The technology can be used by any company with a fat enough wallet

May 14, 2012 13:04 GMT  ·  By

As long as there have been pirates, there have been people trying to stop them. Most of the time that's via lawsuits, draconian legislation, all sorts of blocks, limits and artificial hurdles for legitimate buyers, and generally spoiling everyone's fun, artist, pirate, or buyer alike.

But from time to time, copyright-dependent companies take the fighting to the pirates' home court, by trying to disrupt the technology used by said pirates which most recently means BitTorrent.

Now, a Russian company Pirate Pay is promising that it can "stop" pirated files from ever reaching greedy pirates via BitTorrent.

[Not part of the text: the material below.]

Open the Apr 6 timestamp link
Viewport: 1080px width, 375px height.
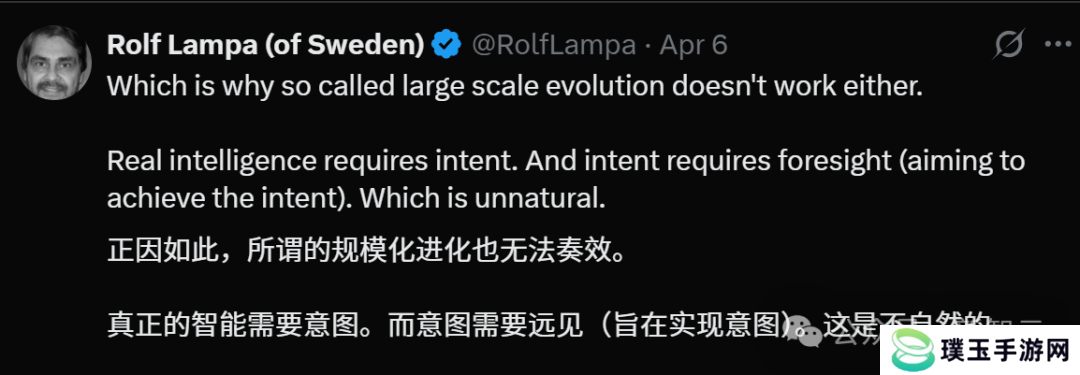[693, 45]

The company won't say much about how exactly it does it, but it claims it can prevent pirates from grabbing files even if they are available online.

What's most likely happening is that the company is interfering with the peer-to-peer communications by posing as a peer and flooding the clients with fake or useless data.

The goal is to prevent the client from connecting to legitimate peers, therefore making it unable to grab the files from the ones sharing them.

The technology's already put to the test, Walt Disney Studios and Sony Pictures were the first to use it, successfully apparently.

The company says it blocked 44,845 people from downloading just one movie. Of course, there's no way to know whether these were all the people trying to get the movie and whether others managed to download it despite the blockade.

The technology is so promising that even Microsoft invested in the company. There seems to be an issue with all of this. Interfering with other people's communications, of any kind, is illegal, at least in the civilized parts of the world. Kids are being hauled off to jail for doing mostly harmless DDoS attacks, yet this is positioned as a legitimate and legal service.